REQUIREMENT ▸ Report every line of the entries that contains the word "value".

[Opening EXTRACTED ENTRIES section]

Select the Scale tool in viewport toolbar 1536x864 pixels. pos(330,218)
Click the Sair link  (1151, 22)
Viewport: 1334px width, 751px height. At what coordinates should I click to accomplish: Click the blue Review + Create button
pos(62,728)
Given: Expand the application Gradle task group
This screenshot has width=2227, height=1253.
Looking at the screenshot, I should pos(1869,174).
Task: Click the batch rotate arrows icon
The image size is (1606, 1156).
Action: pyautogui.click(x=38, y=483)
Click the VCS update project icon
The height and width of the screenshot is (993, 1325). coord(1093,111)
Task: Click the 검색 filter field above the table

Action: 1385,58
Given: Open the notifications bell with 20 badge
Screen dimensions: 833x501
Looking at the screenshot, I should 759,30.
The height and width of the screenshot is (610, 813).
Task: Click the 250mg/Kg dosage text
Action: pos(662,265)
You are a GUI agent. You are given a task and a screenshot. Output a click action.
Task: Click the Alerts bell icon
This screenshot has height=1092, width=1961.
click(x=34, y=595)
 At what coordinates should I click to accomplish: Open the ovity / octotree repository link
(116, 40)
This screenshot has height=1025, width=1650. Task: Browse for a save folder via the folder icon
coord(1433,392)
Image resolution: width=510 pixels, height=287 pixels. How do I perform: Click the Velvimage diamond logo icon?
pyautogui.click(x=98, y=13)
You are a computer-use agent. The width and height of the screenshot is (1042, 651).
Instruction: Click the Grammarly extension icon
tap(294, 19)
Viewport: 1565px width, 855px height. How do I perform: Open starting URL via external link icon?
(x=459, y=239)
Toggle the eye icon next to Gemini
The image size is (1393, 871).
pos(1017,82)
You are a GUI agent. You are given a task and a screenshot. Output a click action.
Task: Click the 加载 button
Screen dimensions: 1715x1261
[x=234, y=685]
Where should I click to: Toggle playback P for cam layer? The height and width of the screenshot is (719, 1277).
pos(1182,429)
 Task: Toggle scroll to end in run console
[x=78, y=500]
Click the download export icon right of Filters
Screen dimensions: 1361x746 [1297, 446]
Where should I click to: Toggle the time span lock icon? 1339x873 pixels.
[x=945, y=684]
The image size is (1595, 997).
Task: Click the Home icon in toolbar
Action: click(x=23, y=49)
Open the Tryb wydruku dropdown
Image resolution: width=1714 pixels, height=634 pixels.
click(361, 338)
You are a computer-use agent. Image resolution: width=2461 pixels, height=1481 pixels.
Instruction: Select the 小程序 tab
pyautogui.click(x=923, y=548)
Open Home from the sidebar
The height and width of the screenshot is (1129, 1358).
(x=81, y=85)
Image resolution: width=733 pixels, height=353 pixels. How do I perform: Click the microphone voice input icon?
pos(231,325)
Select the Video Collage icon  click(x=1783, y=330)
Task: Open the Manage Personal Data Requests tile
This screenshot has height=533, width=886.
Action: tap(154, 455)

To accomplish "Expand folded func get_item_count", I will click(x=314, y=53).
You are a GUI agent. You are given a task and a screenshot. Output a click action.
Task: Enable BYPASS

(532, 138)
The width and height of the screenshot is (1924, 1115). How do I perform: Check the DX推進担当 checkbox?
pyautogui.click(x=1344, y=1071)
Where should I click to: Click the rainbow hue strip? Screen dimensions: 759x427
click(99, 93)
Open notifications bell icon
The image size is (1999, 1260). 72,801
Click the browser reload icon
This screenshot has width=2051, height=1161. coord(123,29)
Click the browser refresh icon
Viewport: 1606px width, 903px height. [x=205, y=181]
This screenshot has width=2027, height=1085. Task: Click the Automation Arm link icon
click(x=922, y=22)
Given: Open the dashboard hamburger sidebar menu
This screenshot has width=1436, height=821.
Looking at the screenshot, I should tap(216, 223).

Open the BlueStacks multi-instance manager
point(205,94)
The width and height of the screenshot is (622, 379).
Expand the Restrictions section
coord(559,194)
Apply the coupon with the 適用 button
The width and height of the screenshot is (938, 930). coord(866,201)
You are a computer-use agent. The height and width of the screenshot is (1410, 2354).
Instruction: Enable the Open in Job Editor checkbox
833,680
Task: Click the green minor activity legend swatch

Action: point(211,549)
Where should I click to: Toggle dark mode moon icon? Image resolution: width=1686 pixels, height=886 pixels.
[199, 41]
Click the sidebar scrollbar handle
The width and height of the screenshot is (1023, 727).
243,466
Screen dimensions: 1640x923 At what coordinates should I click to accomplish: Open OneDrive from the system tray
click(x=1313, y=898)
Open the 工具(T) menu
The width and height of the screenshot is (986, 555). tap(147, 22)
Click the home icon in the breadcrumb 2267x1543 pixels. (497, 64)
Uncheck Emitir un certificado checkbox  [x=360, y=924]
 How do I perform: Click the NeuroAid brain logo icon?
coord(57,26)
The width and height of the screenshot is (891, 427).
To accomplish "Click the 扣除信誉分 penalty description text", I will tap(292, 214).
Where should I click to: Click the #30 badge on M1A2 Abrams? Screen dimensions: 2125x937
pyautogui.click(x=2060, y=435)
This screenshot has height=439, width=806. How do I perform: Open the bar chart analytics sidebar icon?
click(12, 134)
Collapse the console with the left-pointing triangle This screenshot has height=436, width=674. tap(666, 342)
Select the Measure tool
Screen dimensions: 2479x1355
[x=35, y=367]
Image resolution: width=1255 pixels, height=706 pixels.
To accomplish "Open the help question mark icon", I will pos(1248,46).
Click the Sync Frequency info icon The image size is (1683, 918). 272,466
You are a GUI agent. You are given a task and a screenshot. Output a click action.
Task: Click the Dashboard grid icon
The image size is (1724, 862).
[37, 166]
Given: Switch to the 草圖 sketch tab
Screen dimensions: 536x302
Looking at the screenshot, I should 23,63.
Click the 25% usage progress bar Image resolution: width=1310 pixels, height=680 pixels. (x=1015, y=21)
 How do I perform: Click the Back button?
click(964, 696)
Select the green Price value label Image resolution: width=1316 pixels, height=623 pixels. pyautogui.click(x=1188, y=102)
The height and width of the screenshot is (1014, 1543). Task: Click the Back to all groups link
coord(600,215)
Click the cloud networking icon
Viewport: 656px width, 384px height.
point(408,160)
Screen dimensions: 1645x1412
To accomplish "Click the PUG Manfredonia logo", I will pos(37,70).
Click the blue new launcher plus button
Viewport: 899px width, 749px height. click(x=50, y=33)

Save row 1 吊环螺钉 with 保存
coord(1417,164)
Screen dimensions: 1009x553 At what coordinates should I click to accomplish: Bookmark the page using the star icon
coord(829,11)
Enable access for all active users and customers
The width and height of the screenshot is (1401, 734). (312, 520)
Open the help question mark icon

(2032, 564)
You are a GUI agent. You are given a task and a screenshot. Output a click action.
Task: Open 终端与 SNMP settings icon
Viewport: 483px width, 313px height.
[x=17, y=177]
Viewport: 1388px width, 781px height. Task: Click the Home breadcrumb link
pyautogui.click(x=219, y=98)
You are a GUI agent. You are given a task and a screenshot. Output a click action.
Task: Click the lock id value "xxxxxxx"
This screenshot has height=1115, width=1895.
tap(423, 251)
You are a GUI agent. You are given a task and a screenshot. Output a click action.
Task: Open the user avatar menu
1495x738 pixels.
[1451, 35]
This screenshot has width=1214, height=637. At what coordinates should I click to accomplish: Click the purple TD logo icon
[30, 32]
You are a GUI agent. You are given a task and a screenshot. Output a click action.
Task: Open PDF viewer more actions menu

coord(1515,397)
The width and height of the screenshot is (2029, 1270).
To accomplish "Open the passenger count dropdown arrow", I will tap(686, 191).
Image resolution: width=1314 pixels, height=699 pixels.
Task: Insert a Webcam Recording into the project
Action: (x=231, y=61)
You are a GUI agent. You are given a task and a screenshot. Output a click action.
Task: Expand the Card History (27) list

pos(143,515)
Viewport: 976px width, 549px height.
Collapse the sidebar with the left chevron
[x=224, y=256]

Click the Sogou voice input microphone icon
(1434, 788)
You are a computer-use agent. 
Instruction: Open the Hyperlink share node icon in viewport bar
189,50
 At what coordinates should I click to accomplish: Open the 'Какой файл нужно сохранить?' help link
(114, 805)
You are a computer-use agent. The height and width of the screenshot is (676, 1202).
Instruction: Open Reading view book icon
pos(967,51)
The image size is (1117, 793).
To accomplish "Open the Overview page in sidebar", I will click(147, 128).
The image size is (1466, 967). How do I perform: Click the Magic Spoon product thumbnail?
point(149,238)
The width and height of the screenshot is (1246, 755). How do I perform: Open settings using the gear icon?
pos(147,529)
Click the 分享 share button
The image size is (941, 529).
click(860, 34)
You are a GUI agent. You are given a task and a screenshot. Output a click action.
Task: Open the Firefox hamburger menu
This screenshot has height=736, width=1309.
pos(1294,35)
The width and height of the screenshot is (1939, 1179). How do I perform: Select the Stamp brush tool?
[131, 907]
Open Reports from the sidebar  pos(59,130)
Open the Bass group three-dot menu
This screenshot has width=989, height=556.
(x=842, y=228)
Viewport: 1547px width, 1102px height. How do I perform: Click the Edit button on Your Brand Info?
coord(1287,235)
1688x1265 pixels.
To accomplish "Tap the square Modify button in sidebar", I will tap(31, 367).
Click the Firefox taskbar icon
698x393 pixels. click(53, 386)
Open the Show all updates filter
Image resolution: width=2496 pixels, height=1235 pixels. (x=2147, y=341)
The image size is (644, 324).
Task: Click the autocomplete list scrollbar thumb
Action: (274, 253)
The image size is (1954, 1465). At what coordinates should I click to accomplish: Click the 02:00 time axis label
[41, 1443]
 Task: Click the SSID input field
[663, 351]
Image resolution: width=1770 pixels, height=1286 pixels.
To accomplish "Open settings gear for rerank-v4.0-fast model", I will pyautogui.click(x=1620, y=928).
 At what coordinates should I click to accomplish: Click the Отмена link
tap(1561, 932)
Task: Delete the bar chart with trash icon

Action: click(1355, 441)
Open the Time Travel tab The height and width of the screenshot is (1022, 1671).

[Closing EXTRACTED ENTRIES section]

COMPLETED EXERCISE ▸
Select the green Price value label Image resolution: width=1316 pixels, height=623 pixels. pyautogui.click(x=1188, y=102)
Task: Click the lock id value "xxxxxxx"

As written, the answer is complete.